Citica karma? I think not. :clover:


----------



## Solid Action (May 21, 2004)

I have the older Citica, I think it is the 100 DSV. I also own the new Curado and a Cronarch. The little Citica is my go to reel. The new Curado is my backup and the most expensive reel I own, the Cronarch, is used by guests. The Citica that I have outcasts the other reels mentioned. Can't be the break system, as I have all of the breaks off on all of my reels.


----------



## Puma (Jun 16, 2009)

Fishin Fast said:


> Also I dont know why this is but noone seems to try the round shimanos. I just purchased a Calcutta TE 200 GT and it is the most solid feeling bad *** reel Ive ever used. This is the longest casting and smoothest reeling sum*****!! Its bombproof feeling and I feel like this reel will easily last decades of beatings. This it the reel I will buy from now on.
> 
> I have owned:
> Citicas
> ...


Thats what I got!!!!!!!!!!! Yeah, its a little heavy, but it is smooth. I got 14lb fusion braid on it with a 15lb floro leader. Ready to go!!!!!!!


----------



## netboy (Dec 12, 2006)

I am retired and usually fish 5 to 6 days a week. I alternate between 2 Citica 100DSV's and IMHO they are hard to beat. I had an older green Curado and I think the Citicas cast just as far.


----------



## fishin styx (Jun 30, 2009)

netboy said:


> I am retired and usually fish 5 to 6 days a week. I alternate between 2 Citica 100DSV's and IMHO they are hard to beat. I had an older green Curado and I think the Citicas cast just as far.


First off, what is this "retired" thing I keep hearing so much about? Sounds like a good deal.
My tournament partner fishes all Curados and I was casting as far as he was even from the back of the boat. I said it was the rod and he reminded me that I'd built all of his.

But really, how can I get in on this retired thing?


----------



## netboy (Dec 12, 2006)

fishin styx said:


> But really, how can I get in on this retired thing?


Just keep on working and saving and it will happen before you know it:bounce:


----------



## Bantam1 (Jun 26, 2007)

Unless Obama taps into our retirement to pay for the new healthcare like he proposed... 

Sorry that was out of line :smile:


----------



## fishin styx (Jun 30, 2009)

Bantam1 said:


> Sorry that was out of line :smile:


Not at all.

Got a new Shimano sticker on the back glass of the truck and on the boat.


----------



## Hook 'Em!!! (Jun 2, 2009)

I have a Citica and my friend just bought a Curado. I can definitely tell the difference. The Curado cast and retrieves better. Saying that, the Citica is still a very good reel and you just have to decide how much money you want to spend. Sometimes _good enough_ really is _good enough_!!!


----------

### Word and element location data
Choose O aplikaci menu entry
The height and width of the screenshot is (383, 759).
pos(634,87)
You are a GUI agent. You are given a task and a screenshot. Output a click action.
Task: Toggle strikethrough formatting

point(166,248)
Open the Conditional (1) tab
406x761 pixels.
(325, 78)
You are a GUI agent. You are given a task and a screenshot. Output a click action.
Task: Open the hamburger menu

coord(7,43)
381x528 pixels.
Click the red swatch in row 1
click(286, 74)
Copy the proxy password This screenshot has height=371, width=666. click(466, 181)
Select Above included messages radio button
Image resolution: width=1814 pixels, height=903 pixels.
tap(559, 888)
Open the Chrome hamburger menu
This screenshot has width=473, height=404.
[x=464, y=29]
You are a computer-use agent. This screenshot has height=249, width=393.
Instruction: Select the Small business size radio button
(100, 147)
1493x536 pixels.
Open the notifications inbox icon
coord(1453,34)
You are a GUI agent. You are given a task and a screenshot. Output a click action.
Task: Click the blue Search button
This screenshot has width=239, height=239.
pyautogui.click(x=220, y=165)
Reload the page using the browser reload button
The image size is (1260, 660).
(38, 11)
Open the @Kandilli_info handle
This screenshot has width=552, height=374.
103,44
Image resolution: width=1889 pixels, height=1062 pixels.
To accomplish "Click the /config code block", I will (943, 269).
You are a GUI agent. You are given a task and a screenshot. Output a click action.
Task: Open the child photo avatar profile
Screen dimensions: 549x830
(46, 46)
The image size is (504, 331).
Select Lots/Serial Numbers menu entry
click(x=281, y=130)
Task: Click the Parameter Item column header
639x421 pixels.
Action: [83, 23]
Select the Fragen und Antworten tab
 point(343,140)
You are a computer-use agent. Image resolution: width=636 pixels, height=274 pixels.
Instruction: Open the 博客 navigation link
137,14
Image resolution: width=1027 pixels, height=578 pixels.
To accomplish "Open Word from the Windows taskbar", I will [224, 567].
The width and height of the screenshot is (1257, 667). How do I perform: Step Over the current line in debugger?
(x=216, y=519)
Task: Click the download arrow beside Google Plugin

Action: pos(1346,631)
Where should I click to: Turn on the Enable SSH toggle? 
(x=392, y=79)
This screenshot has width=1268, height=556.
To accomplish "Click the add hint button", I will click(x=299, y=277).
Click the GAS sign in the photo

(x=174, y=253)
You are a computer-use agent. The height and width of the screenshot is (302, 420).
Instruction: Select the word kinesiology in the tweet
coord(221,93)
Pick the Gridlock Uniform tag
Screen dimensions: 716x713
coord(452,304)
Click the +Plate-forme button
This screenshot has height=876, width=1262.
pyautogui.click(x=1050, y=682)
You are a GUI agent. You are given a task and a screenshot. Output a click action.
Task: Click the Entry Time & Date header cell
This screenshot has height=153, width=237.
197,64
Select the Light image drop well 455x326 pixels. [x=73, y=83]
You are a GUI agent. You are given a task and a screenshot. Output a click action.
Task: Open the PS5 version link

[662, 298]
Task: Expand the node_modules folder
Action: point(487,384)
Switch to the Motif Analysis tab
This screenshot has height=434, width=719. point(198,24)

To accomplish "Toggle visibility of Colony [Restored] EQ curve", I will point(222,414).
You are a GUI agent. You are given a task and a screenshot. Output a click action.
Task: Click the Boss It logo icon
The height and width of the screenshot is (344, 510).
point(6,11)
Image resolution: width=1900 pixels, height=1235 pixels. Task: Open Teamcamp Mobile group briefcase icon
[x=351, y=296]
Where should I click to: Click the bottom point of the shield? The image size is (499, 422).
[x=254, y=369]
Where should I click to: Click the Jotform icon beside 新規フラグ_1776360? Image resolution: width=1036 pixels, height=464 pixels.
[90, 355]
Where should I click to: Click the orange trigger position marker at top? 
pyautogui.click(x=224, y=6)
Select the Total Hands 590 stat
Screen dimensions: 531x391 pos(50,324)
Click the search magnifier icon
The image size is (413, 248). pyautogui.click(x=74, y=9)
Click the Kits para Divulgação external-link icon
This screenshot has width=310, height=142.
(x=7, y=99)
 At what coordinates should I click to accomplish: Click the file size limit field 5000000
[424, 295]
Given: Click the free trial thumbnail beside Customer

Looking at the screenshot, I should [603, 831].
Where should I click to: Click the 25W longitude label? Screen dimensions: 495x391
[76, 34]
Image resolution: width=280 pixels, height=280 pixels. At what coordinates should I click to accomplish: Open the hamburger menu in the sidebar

### EXERCISE BRIEF
In the fishing reel thread, which reel does Solid Action say guests use?

### SOLUTION TO THE EXERCISE
The Cronarch.